───── Listed records

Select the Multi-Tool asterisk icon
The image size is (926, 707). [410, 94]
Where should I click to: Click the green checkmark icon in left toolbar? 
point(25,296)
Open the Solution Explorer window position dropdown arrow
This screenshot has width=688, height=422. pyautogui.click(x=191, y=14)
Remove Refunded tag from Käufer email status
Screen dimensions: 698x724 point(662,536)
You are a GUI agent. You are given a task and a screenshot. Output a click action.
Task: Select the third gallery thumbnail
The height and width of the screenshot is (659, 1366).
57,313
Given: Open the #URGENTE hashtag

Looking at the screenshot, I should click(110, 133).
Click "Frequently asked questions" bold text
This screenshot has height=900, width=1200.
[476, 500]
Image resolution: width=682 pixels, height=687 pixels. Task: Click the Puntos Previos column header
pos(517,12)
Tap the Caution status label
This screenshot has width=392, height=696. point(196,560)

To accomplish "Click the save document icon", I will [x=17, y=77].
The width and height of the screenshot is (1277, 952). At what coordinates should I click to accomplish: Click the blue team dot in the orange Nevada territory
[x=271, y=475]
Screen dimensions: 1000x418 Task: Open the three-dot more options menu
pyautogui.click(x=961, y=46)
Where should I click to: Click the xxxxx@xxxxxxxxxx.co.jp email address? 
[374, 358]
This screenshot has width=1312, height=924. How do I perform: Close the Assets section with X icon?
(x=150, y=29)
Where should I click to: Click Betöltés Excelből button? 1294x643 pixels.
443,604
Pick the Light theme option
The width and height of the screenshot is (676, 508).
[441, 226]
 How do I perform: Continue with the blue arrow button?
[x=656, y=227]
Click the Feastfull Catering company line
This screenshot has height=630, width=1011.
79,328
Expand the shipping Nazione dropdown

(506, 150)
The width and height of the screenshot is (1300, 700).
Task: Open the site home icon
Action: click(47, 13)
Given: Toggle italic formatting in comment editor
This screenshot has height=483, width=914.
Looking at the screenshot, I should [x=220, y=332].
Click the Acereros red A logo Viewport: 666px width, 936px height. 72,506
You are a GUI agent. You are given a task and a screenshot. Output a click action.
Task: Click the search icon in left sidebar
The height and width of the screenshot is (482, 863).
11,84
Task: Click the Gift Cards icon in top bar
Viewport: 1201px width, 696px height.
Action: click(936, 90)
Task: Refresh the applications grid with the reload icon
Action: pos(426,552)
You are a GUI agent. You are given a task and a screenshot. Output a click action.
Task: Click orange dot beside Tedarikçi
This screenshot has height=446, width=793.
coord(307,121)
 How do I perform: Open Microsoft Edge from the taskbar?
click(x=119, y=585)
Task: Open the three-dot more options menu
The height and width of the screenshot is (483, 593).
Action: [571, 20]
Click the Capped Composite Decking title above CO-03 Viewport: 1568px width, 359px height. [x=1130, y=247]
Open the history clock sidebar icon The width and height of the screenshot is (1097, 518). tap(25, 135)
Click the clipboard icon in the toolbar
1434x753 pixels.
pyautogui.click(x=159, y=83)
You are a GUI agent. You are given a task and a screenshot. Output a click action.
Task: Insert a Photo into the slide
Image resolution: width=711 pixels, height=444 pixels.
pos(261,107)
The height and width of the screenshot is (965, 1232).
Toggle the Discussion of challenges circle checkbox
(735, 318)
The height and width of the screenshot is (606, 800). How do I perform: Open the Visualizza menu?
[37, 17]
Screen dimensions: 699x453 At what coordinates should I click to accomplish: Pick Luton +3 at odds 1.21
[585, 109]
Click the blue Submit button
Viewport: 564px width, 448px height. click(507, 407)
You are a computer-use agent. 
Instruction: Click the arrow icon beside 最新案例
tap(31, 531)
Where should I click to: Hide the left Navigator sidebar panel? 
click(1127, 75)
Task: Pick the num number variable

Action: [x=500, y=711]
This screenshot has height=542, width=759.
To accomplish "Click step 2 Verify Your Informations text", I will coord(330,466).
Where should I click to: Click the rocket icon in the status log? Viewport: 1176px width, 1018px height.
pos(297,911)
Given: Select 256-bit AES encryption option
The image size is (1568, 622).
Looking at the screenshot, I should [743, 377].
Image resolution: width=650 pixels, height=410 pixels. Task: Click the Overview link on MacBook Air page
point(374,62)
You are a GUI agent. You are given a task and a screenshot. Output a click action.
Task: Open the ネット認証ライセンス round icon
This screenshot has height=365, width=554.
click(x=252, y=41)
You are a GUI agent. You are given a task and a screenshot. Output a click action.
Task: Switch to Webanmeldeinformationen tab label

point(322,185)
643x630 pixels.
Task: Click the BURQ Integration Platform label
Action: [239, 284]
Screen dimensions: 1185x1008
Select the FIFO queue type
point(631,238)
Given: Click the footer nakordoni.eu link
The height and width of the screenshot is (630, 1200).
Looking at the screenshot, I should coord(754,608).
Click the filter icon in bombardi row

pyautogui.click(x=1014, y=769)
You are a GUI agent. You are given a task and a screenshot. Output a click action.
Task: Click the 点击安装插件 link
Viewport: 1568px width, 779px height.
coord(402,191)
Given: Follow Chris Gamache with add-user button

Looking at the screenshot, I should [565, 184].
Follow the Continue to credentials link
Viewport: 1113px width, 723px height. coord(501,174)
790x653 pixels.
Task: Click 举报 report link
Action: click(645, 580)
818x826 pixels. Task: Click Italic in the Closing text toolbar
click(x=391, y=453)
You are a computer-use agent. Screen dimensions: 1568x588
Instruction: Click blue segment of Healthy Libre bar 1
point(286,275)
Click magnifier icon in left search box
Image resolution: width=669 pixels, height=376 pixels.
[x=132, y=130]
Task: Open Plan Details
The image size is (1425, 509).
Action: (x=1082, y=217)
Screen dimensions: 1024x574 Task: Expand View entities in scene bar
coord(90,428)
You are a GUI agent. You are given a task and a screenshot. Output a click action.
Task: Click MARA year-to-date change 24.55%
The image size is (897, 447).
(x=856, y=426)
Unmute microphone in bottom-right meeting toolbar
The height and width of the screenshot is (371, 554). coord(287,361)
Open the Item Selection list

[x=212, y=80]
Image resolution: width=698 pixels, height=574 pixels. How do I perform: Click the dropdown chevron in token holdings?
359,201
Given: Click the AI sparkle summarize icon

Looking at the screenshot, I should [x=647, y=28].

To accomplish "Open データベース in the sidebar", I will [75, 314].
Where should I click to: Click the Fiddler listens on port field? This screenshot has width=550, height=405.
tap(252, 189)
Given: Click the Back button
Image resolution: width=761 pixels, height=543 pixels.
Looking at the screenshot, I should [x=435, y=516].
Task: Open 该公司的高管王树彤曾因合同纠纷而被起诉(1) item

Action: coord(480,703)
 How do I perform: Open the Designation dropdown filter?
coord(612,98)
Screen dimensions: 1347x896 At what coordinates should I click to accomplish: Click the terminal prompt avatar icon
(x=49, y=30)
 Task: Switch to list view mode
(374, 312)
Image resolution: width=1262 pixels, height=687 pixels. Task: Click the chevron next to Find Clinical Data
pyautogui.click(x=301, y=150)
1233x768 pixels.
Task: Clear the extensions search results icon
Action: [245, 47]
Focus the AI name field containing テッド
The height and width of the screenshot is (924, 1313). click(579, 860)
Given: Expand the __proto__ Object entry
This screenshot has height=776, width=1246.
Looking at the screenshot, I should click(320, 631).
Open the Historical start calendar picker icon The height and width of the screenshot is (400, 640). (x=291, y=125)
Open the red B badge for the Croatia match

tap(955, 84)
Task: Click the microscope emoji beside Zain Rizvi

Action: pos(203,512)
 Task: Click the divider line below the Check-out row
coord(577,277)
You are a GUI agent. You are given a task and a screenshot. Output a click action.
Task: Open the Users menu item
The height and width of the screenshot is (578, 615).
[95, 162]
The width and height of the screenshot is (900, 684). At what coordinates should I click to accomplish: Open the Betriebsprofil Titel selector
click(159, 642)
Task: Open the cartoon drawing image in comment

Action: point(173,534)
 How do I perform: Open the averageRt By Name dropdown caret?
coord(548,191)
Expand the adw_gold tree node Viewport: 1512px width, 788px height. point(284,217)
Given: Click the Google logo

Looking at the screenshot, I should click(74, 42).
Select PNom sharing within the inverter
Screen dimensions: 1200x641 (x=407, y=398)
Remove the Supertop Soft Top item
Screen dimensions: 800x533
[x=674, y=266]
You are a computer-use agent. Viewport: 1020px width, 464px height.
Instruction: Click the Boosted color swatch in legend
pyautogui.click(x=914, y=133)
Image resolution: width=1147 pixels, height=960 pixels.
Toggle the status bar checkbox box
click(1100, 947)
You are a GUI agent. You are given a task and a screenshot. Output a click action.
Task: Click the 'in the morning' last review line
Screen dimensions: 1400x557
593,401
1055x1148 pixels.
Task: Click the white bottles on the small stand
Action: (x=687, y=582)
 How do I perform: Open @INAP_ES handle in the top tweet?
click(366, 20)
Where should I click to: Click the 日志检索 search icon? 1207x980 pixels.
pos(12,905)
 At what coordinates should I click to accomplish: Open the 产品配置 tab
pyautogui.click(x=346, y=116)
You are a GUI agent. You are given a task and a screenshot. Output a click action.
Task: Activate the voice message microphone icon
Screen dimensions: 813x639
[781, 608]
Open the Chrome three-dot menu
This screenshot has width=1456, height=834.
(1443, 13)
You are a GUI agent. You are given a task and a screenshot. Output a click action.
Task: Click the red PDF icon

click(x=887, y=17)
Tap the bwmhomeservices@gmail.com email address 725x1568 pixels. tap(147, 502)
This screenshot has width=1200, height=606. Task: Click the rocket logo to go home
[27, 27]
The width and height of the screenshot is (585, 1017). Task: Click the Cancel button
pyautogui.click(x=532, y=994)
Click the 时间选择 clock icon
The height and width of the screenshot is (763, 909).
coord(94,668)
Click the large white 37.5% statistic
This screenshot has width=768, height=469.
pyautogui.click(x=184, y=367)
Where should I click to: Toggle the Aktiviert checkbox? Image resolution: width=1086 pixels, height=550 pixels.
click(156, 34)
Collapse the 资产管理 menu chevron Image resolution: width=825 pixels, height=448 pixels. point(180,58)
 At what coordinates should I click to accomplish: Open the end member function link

──────────

Task description –
Please reproduce exactly the lines in the listing above from the one containing "Given: Click the Back button" through the one containing "Image resolution: width=1147", both included, and nothing more.

Solution for this task –
Given: Click the Back button
Image resolution: width=761 pixels, height=543 pixels.
Looking at the screenshot, I should [x=435, y=516].
Task: Open 该公司的高管王树彤曾因合同纠纷而被起诉(1) item

Action: coord(480,703)
 How do I perform: Open the Designation dropdown filter?
coord(612,98)
Screen dimensions: 1347x896 At what coordinates should I click to accomplish: Click the terminal prompt avatar icon
(x=49, y=30)
 Task: Switch to list view mode
(374, 312)
Image resolution: width=1262 pixels, height=687 pixels. Task: Click the chevron next to Find Clinical Data
pyautogui.click(x=301, y=150)
1233x768 pixels.
Task: Clear the extensions search results icon
Action: [245, 47]
Focus the AI name field containing テッド
The height and width of the screenshot is (924, 1313). click(579, 860)
Given: Expand the __proto__ Object entry
This screenshot has height=776, width=1246.
Looking at the screenshot, I should click(320, 631).
Open the Historical start calendar picker icon The height and width of the screenshot is (400, 640). (x=291, y=125)
Open the red B badge for the Croatia match

tap(955, 84)
Task: Click the microscope emoji beside Zain Rizvi

Action: pos(203,512)
 Task: Click the divider line below the Check-out row
coord(577,277)
You are a GUI agent. You are given a task and a screenshot. Output a click action.
Task: Open the Users menu item
The height and width of the screenshot is (578, 615).
[95, 162]
The width and height of the screenshot is (900, 684). At what coordinates should I click to accomplish: Open the Betriebsprofil Titel selector
click(159, 642)
Task: Open the cartoon drawing image in comment

Action: point(173,534)
 How do I perform: Open the averageRt By Name dropdown caret?
coord(548,191)
Expand the adw_gold tree node Viewport: 1512px width, 788px height. point(284,217)
Given: Click the Google logo

Looking at the screenshot, I should click(74, 42).
Select PNom sharing within the inverter
Screen dimensions: 1200x641 (x=407, y=398)
Remove the Supertop Soft Top item
Screen dimensions: 800x533
[x=674, y=266]
You are a computer-use agent. Viewport: 1020px width, 464px height.
Instruction: Click the Boosted color swatch in legend
pyautogui.click(x=914, y=133)
Image resolution: width=1147 pixels, height=960 pixels.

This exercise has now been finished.